>> BEGIN

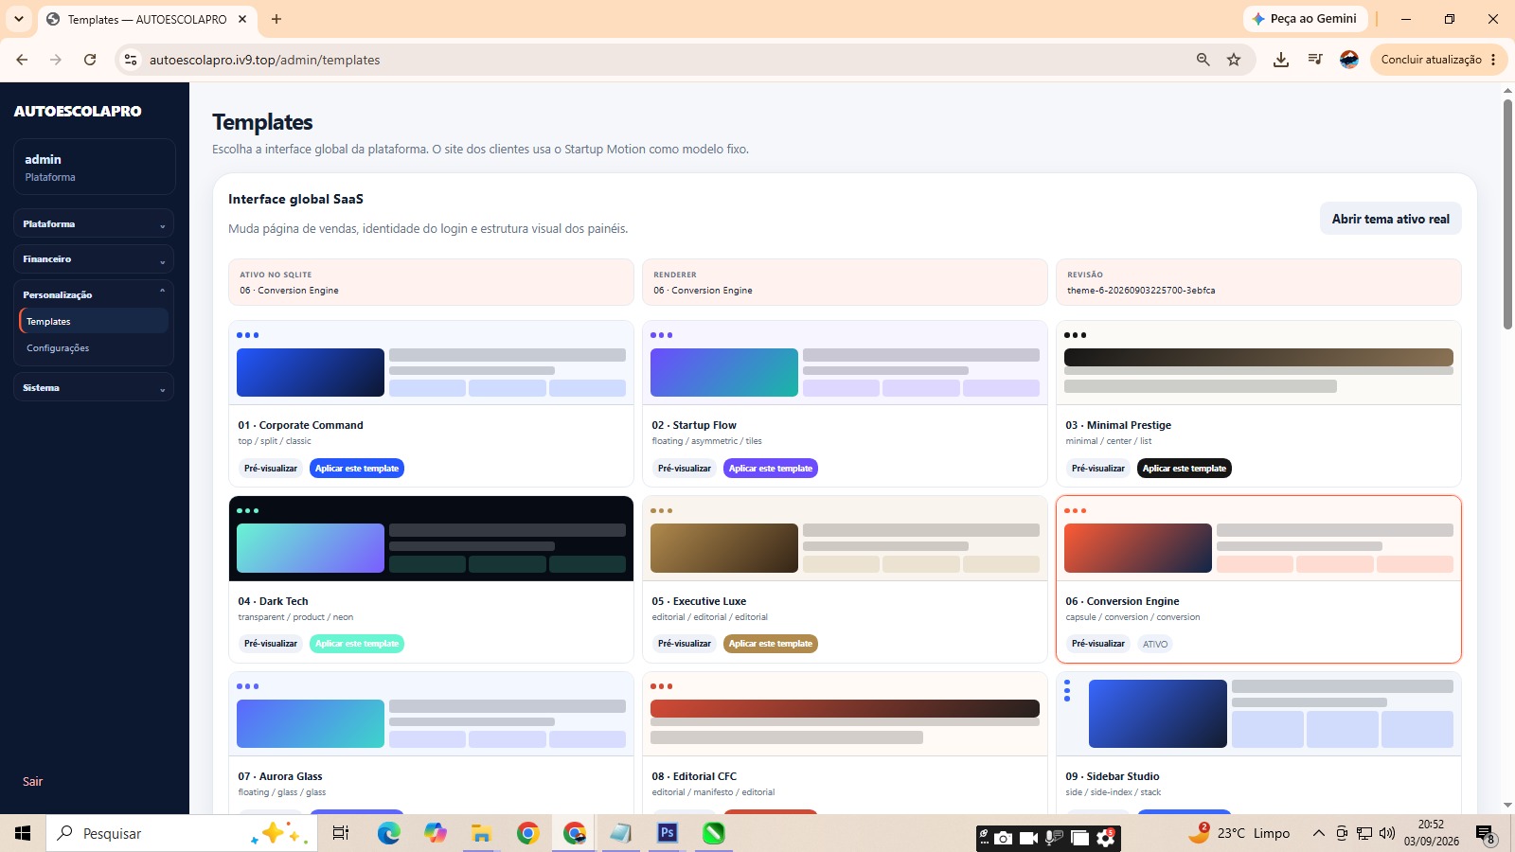Image resolution: width=1515 pixels, height=852 pixels.
Task: Open the Chrome profile avatar icon
Action: [1349, 60]
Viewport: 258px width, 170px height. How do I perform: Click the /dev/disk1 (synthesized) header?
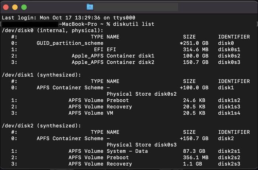[41, 75]
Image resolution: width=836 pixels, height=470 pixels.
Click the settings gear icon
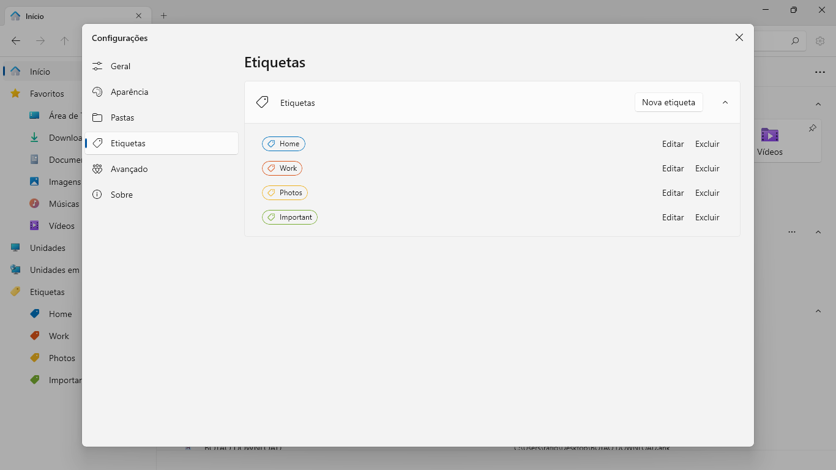click(820, 41)
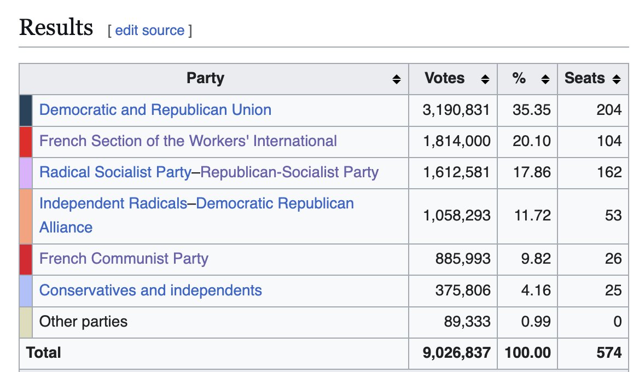Screen dimensions: 639x372
Task: Open Conservatives and independents link
Action: (x=150, y=290)
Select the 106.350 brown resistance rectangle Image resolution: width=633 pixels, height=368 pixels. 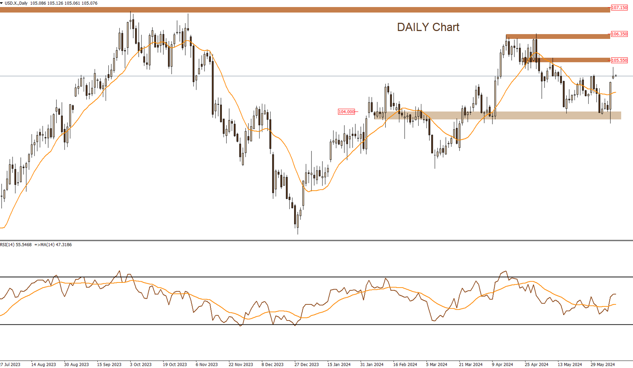(x=558, y=36)
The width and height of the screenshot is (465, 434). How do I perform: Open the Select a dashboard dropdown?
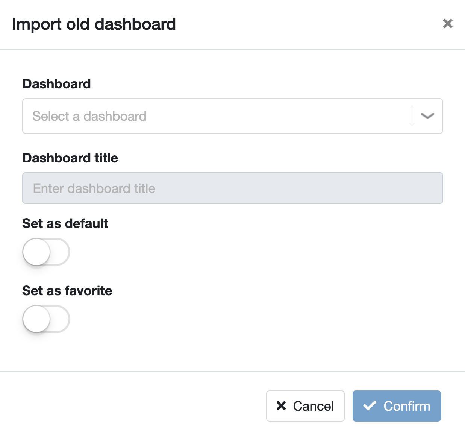pyautogui.click(x=233, y=116)
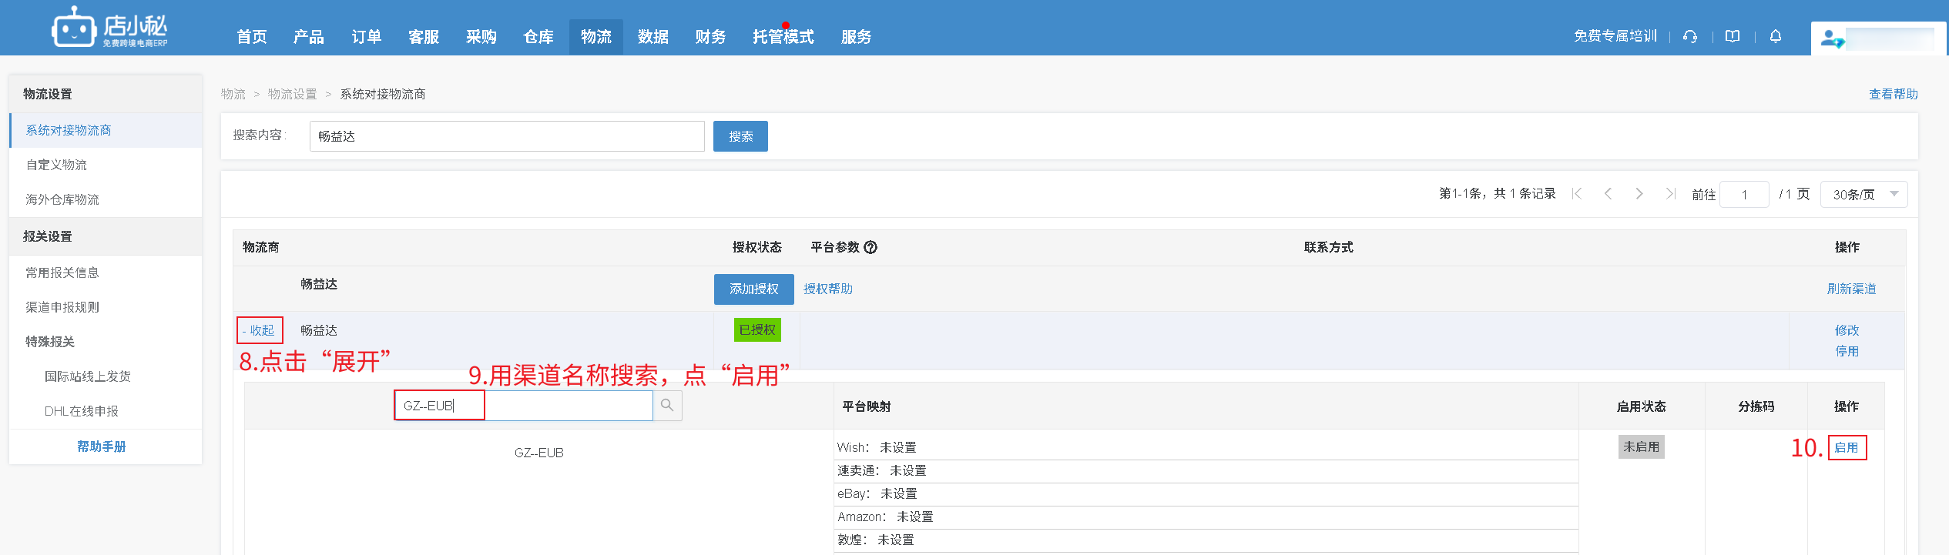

>> END

§ **Written request**
Copy out everything from the first of the items above down through the line containing "Action: (x=150, y=290)", inclusive, character for character, omitting the pictures.

§ **Task result**
Image resolution: width=1515 pixels, height=852 pixels.
Task: Open the Chrome profile avatar icon
Action: [1349, 60]
Viewport: 258px width, 170px height. How do I perform: Click the /dev/disk1 (synthesized) header?
[41, 75]
Image resolution: width=836 pixels, height=470 pixels.
Click the settings gear icon
click(820, 41)
Screen dimensions: 639x372
Task: Open Conservatives and independents link
Action: (x=150, y=290)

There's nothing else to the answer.